Pixel coordinate grounding data
╔══

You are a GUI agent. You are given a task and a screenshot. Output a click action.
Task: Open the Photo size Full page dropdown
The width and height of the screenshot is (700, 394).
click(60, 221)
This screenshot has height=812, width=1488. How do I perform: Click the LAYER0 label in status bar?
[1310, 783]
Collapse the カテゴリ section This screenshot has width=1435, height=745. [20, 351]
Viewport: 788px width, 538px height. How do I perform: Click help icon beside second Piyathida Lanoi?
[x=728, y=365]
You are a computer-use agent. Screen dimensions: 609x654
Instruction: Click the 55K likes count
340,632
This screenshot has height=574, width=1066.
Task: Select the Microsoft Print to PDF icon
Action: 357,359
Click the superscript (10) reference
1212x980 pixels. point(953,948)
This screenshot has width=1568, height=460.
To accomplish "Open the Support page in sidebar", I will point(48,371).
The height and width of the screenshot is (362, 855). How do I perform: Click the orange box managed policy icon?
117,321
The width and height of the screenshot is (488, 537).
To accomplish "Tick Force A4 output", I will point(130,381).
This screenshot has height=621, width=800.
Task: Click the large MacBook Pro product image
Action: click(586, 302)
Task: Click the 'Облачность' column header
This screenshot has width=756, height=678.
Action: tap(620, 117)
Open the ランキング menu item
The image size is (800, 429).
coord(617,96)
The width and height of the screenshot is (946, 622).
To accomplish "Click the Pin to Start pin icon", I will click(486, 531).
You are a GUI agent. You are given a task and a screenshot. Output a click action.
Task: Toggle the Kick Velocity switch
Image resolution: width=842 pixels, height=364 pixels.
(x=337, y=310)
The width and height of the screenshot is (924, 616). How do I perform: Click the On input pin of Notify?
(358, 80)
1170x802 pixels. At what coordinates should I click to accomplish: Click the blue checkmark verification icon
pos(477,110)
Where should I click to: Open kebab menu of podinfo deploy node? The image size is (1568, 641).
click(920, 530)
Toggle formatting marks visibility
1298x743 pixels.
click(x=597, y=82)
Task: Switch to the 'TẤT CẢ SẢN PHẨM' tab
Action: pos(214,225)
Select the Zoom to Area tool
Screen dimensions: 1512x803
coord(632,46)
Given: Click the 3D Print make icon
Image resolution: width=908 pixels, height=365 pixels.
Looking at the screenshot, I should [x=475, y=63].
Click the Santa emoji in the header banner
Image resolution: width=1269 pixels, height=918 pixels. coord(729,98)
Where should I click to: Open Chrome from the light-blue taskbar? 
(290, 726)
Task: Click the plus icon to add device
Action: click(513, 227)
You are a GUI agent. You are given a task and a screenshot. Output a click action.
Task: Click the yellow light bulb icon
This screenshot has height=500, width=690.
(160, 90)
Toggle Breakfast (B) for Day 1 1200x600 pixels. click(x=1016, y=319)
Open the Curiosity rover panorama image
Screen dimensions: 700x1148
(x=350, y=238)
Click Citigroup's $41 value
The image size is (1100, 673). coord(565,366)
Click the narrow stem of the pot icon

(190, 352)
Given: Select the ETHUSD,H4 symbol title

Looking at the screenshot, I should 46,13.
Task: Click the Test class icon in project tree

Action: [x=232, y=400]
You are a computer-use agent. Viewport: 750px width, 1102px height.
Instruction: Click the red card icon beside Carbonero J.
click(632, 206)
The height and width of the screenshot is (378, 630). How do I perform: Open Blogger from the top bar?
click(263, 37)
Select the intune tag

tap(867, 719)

╚══

▶ **Work order**: Copy whichever lines of the records above contain the word "page".

▶ **Task response**:
Task: Open the Photo size Full page dropdown
To accomplish "Open the Support page in sidebar", I will point(48,371).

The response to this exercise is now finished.